Assignment
Images within the entries are to be omitted; the remainder must be reproduced exactly.

[Information supplied — start]

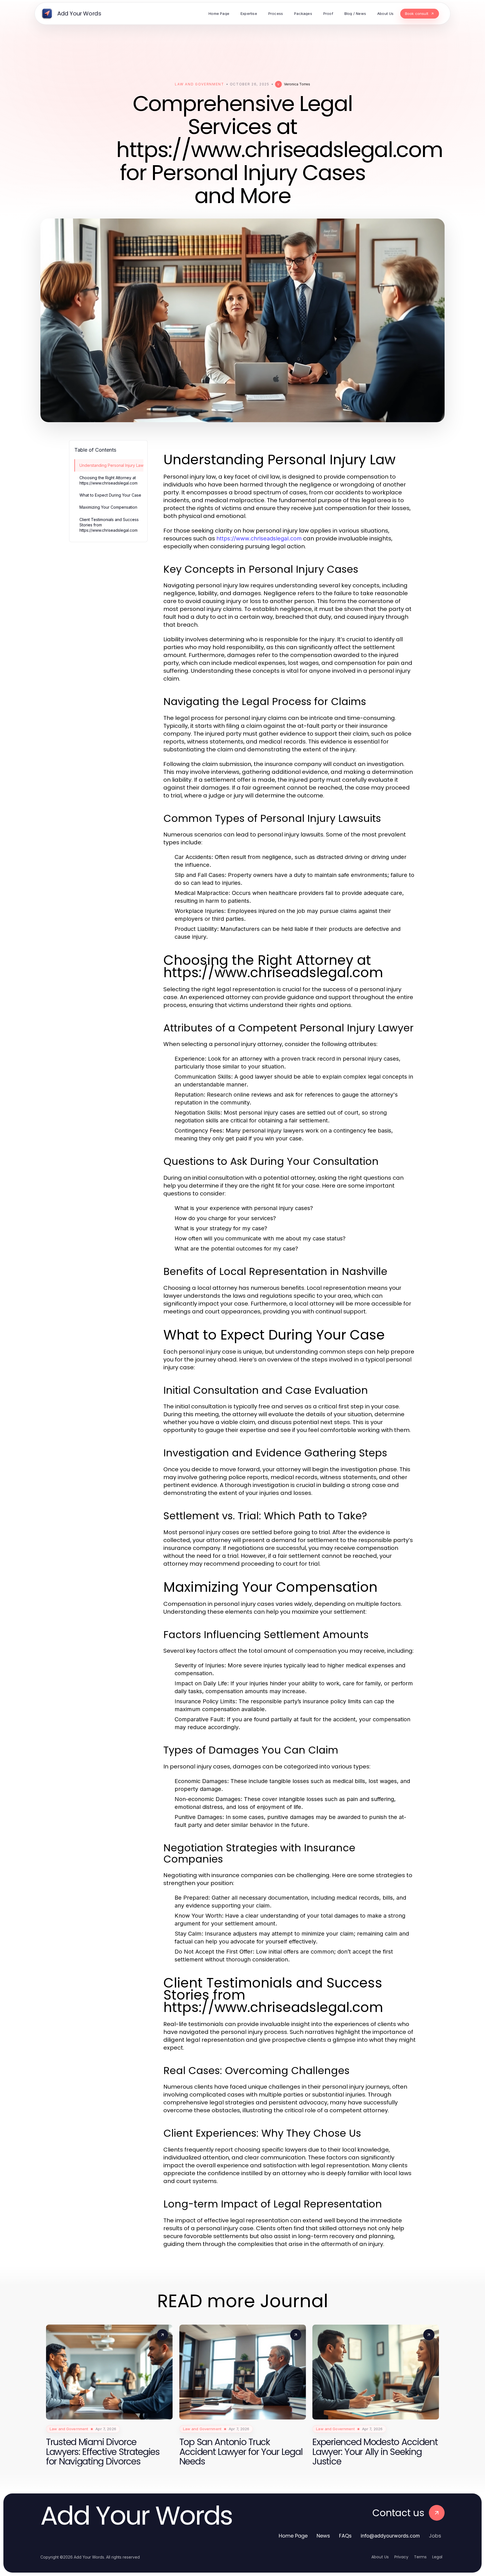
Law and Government (199, 84)
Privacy (401, 2557)
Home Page (293, 2535)
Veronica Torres (297, 84)
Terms (420, 2557)
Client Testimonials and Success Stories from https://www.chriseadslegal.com (109, 525)
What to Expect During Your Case (110, 495)
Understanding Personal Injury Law (111, 465)
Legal (437, 2557)
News (323, 2535)
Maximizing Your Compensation (108, 507)
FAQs (345, 2535)
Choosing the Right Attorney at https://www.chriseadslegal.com (108, 480)
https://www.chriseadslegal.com (259, 538)
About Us (380, 2557)
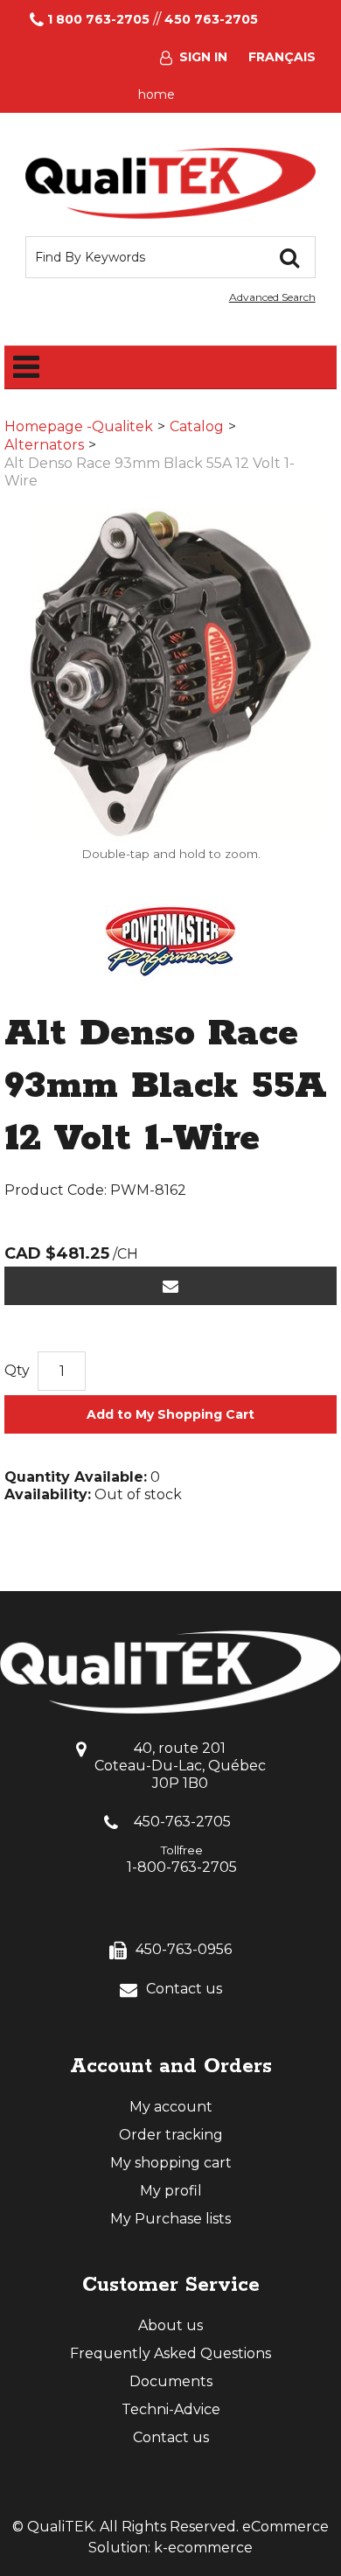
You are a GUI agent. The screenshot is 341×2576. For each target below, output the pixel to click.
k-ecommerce (203, 2547)
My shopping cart (171, 2162)
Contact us (184, 1988)
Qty (17, 1370)
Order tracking (171, 2134)
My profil (171, 2190)
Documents (170, 2381)
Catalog (197, 426)
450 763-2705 (211, 19)
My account (170, 2106)
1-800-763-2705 (182, 1867)
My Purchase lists (170, 2218)
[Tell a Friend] (170, 1286)
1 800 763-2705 (98, 19)
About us (170, 2325)
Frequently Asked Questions (170, 2353)
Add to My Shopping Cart (170, 1414)
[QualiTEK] (170, 183)
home (156, 94)
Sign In (203, 57)
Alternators (44, 444)
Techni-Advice (171, 2409)
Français (282, 57)
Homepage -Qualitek (78, 426)
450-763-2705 (182, 1821)
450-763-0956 (184, 1949)
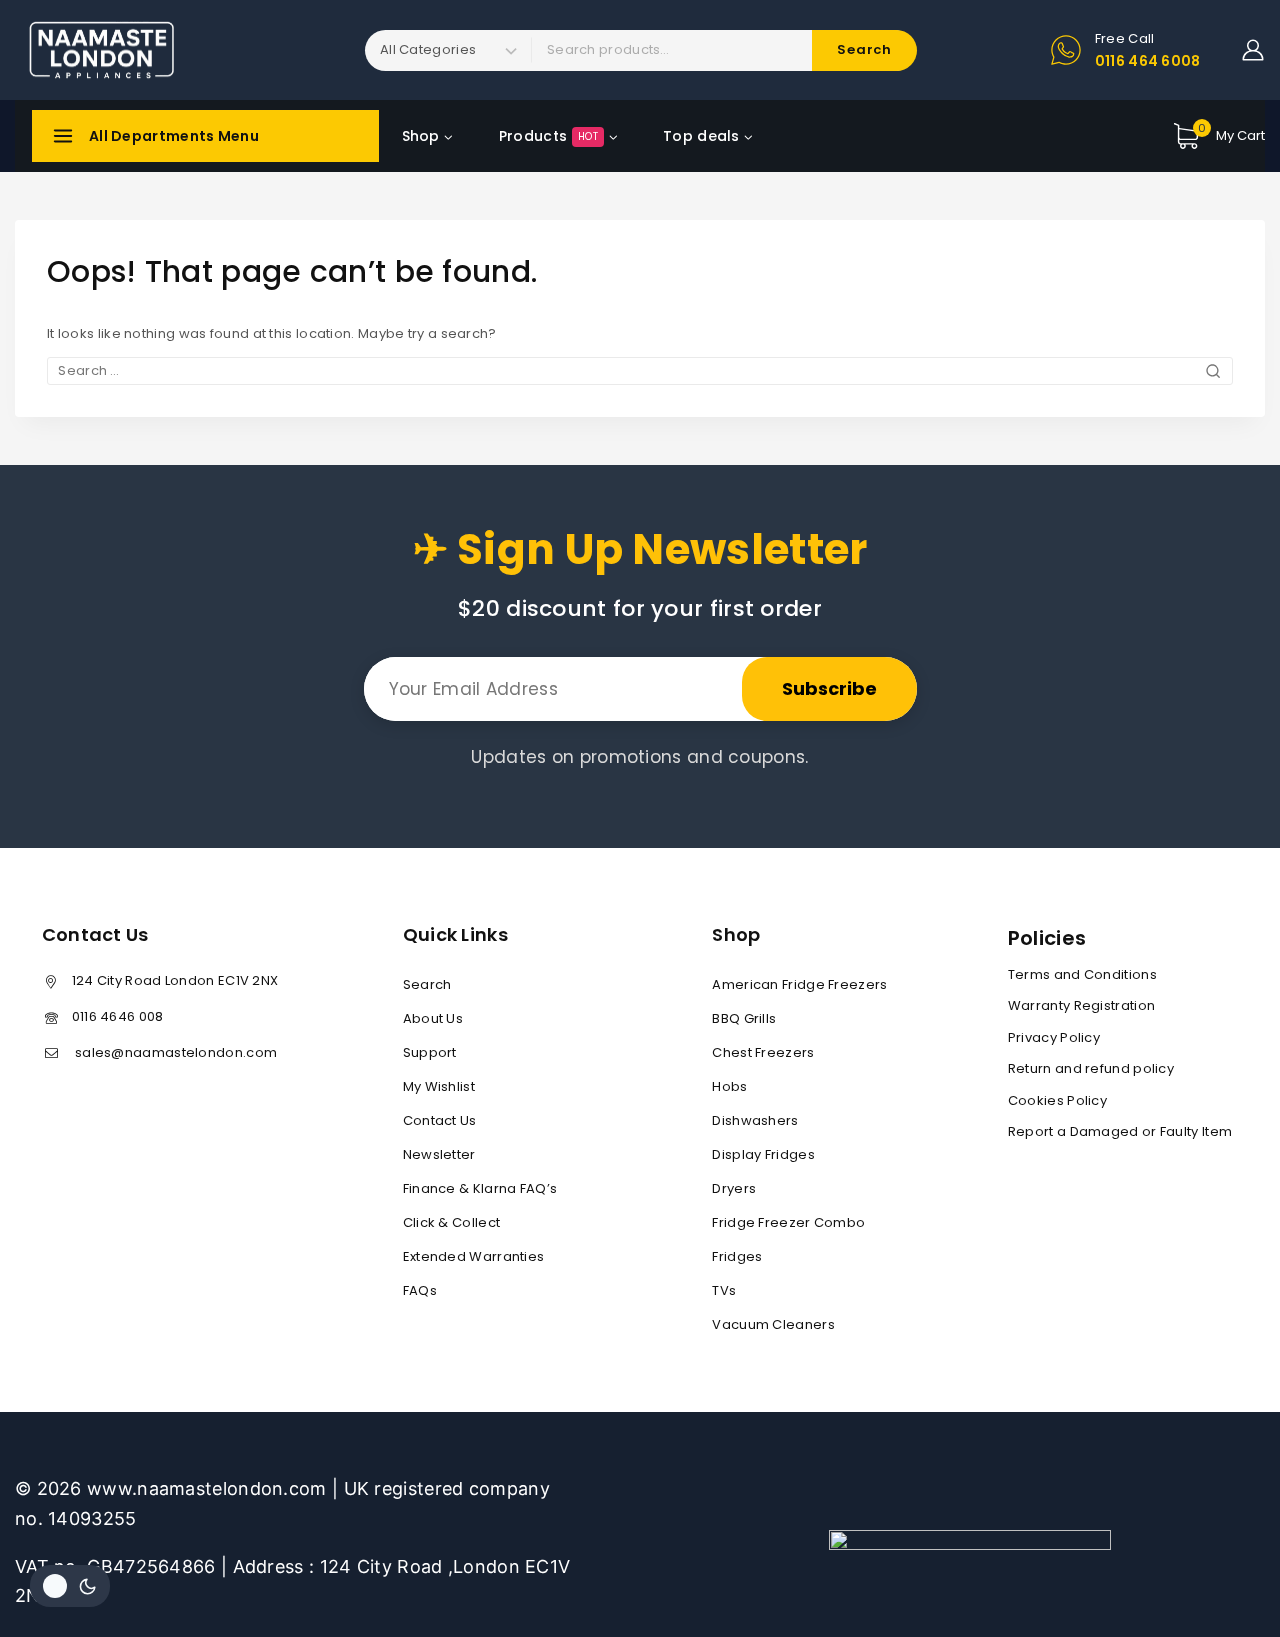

[Information supplied — finish]

Task answer
Law and Government (199, 84)
Privacy (401, 2557)
Home Page (293, 2535)
Veronica Torres (297, 84)
Terms (420, 2557)
Client Testimonials and Success Stories from https://www.chriseadslegal.com (109, 525)
What to Expect During Your Case (110, 495)
Understanding Personal Injury Law (111, 465)
Legal (437, 2557)
News (323, 2535)
Maximizing Your Compensation (108, 507)
FAQs (345, 2535)
Choosing the Right Attorney at https://www.chriseadslegal.com (108, 480)
https://www.chriseadslegal.com (259, 538)
About Us (380, 2557)
You are a GUI agent. The screenshot is 341×2576. For each target below, output the pixel to click.
k-ecommerce (203, 2547)
My shopping cart (171, 2162)
Contact us (184, 1988)
Qty (17, 1370)
Order tracking (171, 2134)
My profil (171, 2190)
Documents (170, 2381)
Catalog (197, 426)
450 763-2705 (211, 19)
My account (170, 2106)
1-800-763-2705 (182, 1867)
My Purchase lists (170, 2218)
[Tell a Friend] (170, 1286)
1 800 763-2705 (98, 19)
About us (170, 2325)
Frequently Asked Questions (170, 2353)
Add to My Shopping Cart (170, 1414)
[QualiTEK] (170, 183)
home (156, 94)
Sign In (203, 57)
Alternators (44, 444)
Techni-Advice (171, 2409)
Français (282, 57)
Homepage -Qualitek (78, 426)
450-763-2705 (182, 1821)
450-763-0956 (184, 1949)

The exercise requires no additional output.